+++ EXTRACT PROVIDED

Genome Shield addresses the fundamental shift in DDoS threats driven by the emergence of residential proxy botnets, which now comprise approximately 200 million compromised devices worldwide.
The DDoS threat landscape has shifted over the past 12 months. Attacks now come from real subscriber devices, deliver multi‑terabit bursts that last seconds to minutes, and rapidly rotate IPs across thousands of nodes.
Residential proxy botnets — estimated at 250–600 Tbps — are used to dynamically leverage large numbers of residential users, unaware that their connections are used to generate evasive attacks impacting many national networks.
Traditional scrubber-based diversion and reactive mitigation can’t respond quickly enough to these sub‑minute attacks.
Automated, AI-driven DDoS has industrialized the residential proxy supply chain used by botnets like Kimwolf, while AI-assisted code generation is accelerating the evolution of evasion techniques.
Nokia Deepfield Genome Shield introduces a new class of proactive, network-wide security automation that extends Deepfield Defender to address previously unaddressable use cases.
The solution has been shaped through close engagement with customers and the wider security community as part of ongoing efforts to combat DDoS and botnet-driven threats.
It shifts protection from reactive mitigation to proactive enforcement leveraging existing network infrastructure. Genome Shield aggregates continuously updated threat intelligence from multiple sources, including Nokia Deepfield Secure Genome® (spanning over five billion internet endpoints), GDTA telemetry, and Deepfield’s cyber range, where live malware and botnet command-and-control (C2s) generate real-time insights.
All of this intelligence is further compiled in Deepfield Defender into automated DDoS policies and enforced as network-wide protection against modern cyberthreats, such as outbound DDoS.

++++++
+++ RECORDED DATA

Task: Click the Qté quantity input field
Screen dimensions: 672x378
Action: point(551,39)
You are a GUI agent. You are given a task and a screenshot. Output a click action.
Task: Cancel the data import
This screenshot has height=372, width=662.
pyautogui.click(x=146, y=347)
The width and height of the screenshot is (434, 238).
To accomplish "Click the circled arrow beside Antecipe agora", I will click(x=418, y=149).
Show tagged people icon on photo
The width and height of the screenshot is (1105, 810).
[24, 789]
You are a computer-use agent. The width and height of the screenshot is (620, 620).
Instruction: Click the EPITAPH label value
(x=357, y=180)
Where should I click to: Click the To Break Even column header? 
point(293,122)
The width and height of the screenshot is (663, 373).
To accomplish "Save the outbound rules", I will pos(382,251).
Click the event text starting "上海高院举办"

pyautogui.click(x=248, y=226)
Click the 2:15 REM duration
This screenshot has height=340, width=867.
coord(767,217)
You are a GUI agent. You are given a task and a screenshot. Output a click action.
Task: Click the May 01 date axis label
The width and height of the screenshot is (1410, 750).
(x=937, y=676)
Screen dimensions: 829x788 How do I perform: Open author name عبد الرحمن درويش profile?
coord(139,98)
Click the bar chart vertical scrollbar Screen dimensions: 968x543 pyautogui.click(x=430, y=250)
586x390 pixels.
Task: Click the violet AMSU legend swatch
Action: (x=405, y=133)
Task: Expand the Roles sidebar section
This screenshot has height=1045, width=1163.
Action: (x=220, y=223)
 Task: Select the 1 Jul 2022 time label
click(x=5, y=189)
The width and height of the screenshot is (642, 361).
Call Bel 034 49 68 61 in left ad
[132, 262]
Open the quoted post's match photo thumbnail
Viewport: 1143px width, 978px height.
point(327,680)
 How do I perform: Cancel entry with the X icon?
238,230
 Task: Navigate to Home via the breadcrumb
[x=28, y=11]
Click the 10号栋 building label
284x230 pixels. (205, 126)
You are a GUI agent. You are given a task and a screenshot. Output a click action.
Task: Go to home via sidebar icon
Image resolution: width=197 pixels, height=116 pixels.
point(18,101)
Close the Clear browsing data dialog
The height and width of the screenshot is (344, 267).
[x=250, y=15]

++++++

# [PROBLEM DESCRIPTION]
In the Genome Shield text, how many internet endpoints does Nokia Deepfield Secure Genome span? The rows are separate material that has nothing to do with the Genome Shield text.

# [FINISHED TASK]
Over five billion.